Se alguns parentes não querem, outros, por gosto ou necessidade, não pensam duas vezes. O tanatopraxista lembra de um caso em que o tratamento foi indispensável". Era uma senhora que o ônibus havia passado em cima. O rosto dela estava todo deformado".

A reconstrução foi com uma espécie de cera, que esconde os "buracos" e camufla hematomas e cicatrizes. A base e o pó vem depois. Mas há outras técnicas que, na verdade, são aliadas. Tem situações em que o osso do rosto está quebrado e é necessário preencher com algodão. "A gente procura melhorar a aparência", resume.

Melhorar a aparência e, de certa forma, diminuir o sofrimento daqueles que precisam enfrentar a dor da despedida. Há 15 anos na profissão, lidando com o fim todos os dias, Eraldo sabe que, algum dia, assim como todos, vai estar na mesma mesa e nas mãos de outro tanatopraxista.
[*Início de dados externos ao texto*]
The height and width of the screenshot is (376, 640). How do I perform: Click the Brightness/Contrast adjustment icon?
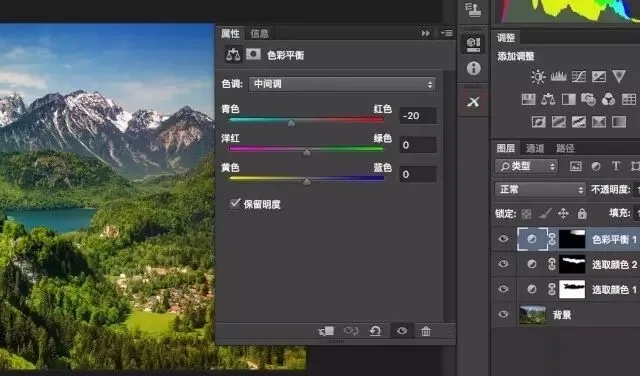click(x=538, y=76)
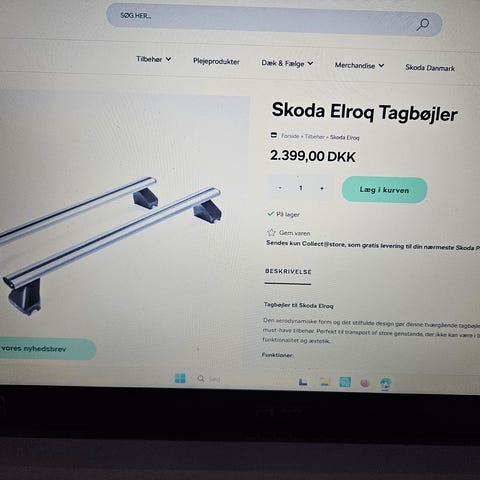The image size is (480, 480).
Task: Open File Explorer from the taskbar
Action: click(325, 382)
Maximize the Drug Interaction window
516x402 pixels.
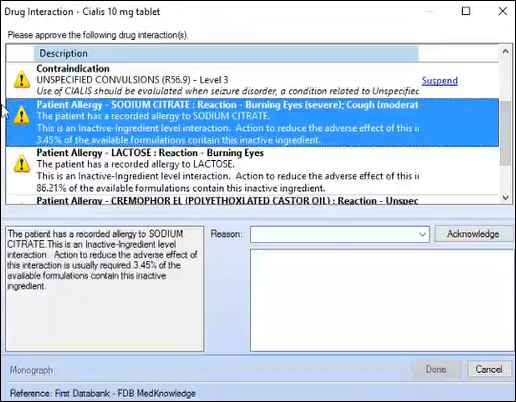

Ele pensa nisso, diz que é inevitável e tenta viver da melhor maneira possível. "A morte me ensinou e ensina que a gente tem que valorizar a vida e dar valor ao próximo. Tem que ser humilde e não pode se achar melhor que os outros porque todos vão chegar aqui. Não vai ser dinheiro ou posição social que vai fazer uma pessoa voltar à vida", comenta.